The “teachers dispute” is still not settled. Telecommunications, Climate Policy, Labour Market renewal and work such as the Gonski review appear distant references on some future policy horizon.

The treatment of education and skills as a simple cost in a budget, or some “sector” to “manage” fundamentally misunderstands the needs of a modern economy [which wishes to remain one] in this century. Envisioning future Victorian and Australian communities that are literate, numerate, engaged, sustainably employed, self-reliant and generous is the task of all leaders.

By most objective comparative measures, for many years (decades) Australia and/or Victoria have been one of the most high performing societies and economies [I place them in that order] on the planet.

The teaching workforce requires the investment and reform commensurate with the strategic “lever” that it is. Not because it is flawed [although of course there is improvement possible], but because it is one of the only truly public policy levers that can establish and underpin a competitive and harmonious society in to the future.

Yet, as my colleagues in the US would say, we have a Kabuki Dance called the Teachers EBA that suggests the most significant outcome required by Government is saving a few percentage points over the life cycle of one industrial agreement.

There could be nothing less strategic in my view.

Mitchell Shire - Year 12 Attainment
Yr 12 Attainment

At a local level, I note that in the Shire I live in, Mitchell Shire, the Year 12 attainment rate for young people has dropped from 71% in 2007 to a startling 59% in 2010 [the fourth lowest in all LGA’s in the State].

There are a number of other metric’s I could point to, but this serves to make my point I hope.

How does anything that relates to the current position of Government to the teacher’s agreement, suggest this position will or can be improved?

How does having less skilled, less-schooled, less trained individuals in our community good for business or investment, let alone, the individuals themselves or the communities they live in?

My recent observations about the lack of co-ordinated support for telecommunications infrastructure in the region further supports structural inequities that belie the social contract.

Public debate and discourse appears to have collapsed and we have ridiculously doctrinaire views from political parties and commentators that frankly, in the 21st century, serve no-one, except perhaps the [increasingly] narrow self-interests of the few in power. The status-quo is well served.

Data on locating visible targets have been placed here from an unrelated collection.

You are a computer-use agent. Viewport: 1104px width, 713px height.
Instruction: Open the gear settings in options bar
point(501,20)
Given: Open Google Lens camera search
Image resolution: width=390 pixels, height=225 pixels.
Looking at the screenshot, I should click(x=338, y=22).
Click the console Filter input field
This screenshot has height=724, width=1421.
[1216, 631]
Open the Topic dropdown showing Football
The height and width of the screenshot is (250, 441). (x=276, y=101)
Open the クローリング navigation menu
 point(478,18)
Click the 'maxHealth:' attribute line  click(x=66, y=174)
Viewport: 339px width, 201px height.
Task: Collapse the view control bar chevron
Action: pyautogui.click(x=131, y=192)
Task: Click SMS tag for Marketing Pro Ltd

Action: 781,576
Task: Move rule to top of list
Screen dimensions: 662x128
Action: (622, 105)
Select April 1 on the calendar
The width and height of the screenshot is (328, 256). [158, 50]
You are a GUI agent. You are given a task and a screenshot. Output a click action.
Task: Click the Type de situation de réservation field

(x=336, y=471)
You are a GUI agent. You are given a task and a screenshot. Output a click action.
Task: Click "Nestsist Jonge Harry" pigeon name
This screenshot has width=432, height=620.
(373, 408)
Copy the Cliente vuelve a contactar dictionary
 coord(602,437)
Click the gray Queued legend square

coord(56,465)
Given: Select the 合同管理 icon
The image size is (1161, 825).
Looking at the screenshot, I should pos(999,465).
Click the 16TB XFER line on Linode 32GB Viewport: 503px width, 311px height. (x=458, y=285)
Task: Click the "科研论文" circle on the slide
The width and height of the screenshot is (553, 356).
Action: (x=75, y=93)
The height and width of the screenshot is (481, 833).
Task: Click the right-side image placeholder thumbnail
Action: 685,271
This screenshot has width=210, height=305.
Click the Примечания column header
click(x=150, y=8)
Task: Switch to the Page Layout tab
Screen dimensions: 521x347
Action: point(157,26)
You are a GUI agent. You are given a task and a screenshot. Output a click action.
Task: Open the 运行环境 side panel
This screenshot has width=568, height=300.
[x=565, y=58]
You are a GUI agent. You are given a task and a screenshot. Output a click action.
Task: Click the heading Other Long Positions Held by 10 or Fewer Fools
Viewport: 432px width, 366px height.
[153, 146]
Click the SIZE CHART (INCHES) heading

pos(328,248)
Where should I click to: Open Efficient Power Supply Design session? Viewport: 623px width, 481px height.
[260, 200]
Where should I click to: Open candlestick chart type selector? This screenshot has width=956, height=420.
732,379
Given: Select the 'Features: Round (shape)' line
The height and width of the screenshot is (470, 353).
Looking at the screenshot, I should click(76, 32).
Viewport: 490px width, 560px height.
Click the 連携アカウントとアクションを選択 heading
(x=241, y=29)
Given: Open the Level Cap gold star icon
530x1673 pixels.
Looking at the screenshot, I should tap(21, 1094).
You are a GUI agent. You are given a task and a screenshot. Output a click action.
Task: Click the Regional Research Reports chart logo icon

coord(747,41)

Scanning the newspapers in New South Wales and Victoria today, provides a stunning treatise of potential corruptions, conflicts-of-interest, self-interest and just plain apparent incompetence that sadly, supports my basic premise.

We need to be smarter.

And ethical.

There appears to be genuine challenges of competence on both sides of the ever-increasingly irrelevant aisles of power.

We have a new Premier of the State and I doubt anyone understands why?

This will cover our news and air-waves for weeks.

It seems if one side of politics says it is raining, the other side will suggest it is sunny and what was once a fearless and informed fourth-estate, chooses to publish the controversy of the disagreement, rather than take the time to look out the window and report the facts.

In the mean-time, tens of thousands of public school educators remain without any reasonable commitment to the individual and profession-wide resources they require to respond to the needs of vastly diverse and rapidly balkanising communities. Evidence-led, place-based planning has never been more critical.

I am reminded of an opine from 2005 [I think from Barry Jones] when he referred to the rise of the “un-reading managerial class” in modern policy circles.

I don’t see what has changed.

While I can be considered a “partisan” [in the broader meaning] when it comes to supporting state education, I do consider myself rationale and collaborative, [Bruce, please don’t snigger..] and thus able to see areas of reform that require all stakeholders to be prepared to compromise the tactical, to achieve a shared strategic vision.

As yet,as far as I can tell, such a vision has not been articulated nor necessarily sought.

Management appears easier.

Nevertheless, the signal to noise ratio is such in public debate, that I simply add my voice to the ocean of noise, if only to satisfy myself and the few hundred colleagues, here and abroad that I share my views with.

Settling the teacher’s Enterprise Bargaining Agreement would be the first indication that we can  and want to get smarter.